• [Work task]: In the data below, begin at the line with "Where should I" and stop after the line with "Open the Organize menu"; output those lines exactly and no pictures.
►
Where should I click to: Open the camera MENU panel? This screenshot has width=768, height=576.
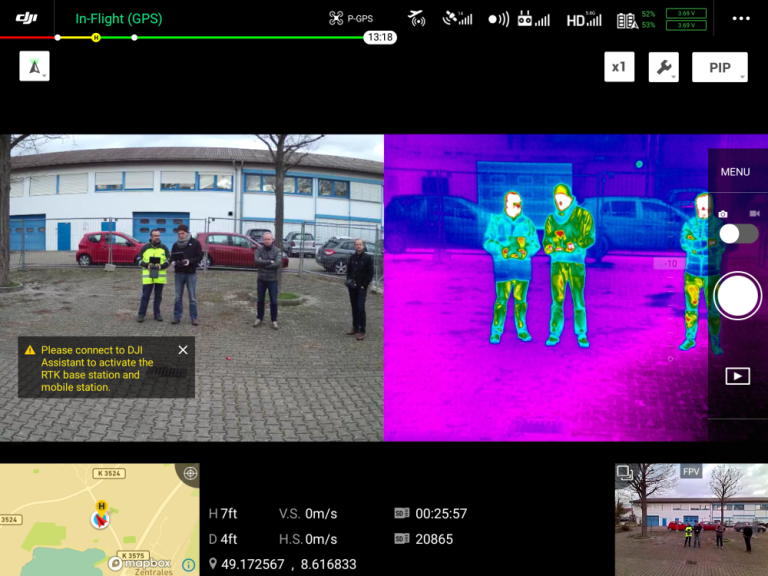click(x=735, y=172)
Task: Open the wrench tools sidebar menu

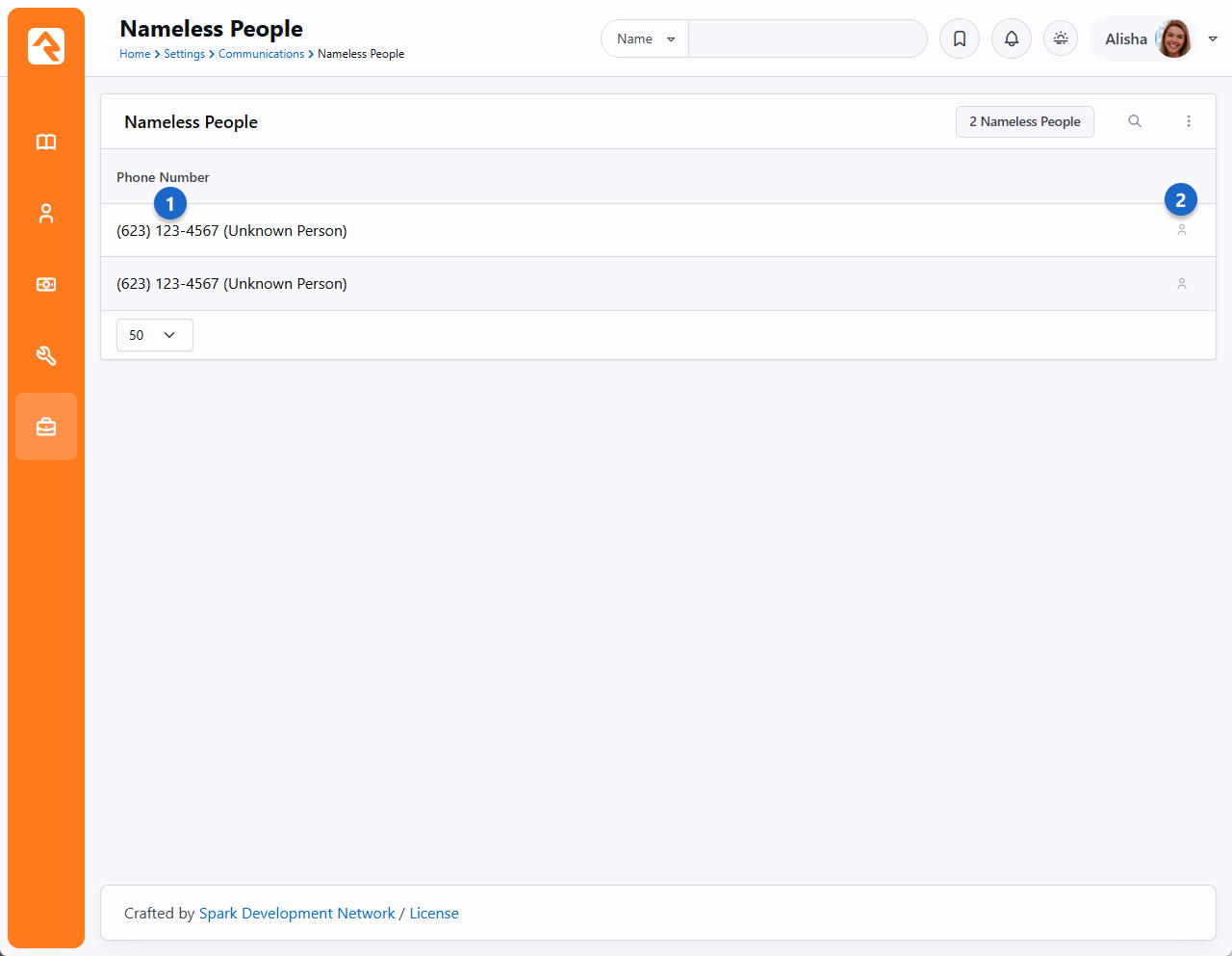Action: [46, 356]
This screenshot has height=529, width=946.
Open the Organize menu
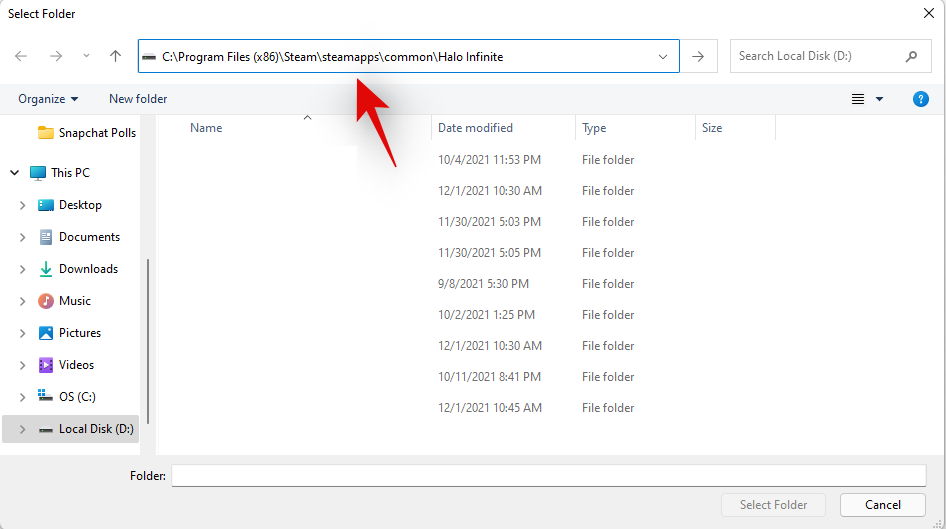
◄
►
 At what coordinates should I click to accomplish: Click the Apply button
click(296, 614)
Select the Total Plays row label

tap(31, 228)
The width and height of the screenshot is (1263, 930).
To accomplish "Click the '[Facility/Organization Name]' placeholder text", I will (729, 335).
◄
• [Exercise response]:
Where should I click to: Open the camera MENU panel? This screenshot has width=768, height=576.
click(x=735, y=172)
Task: Open the wrench tools sidebar menu

Action: [46, 356]
This screenshot has height=529, width=946.
Open the Organize menu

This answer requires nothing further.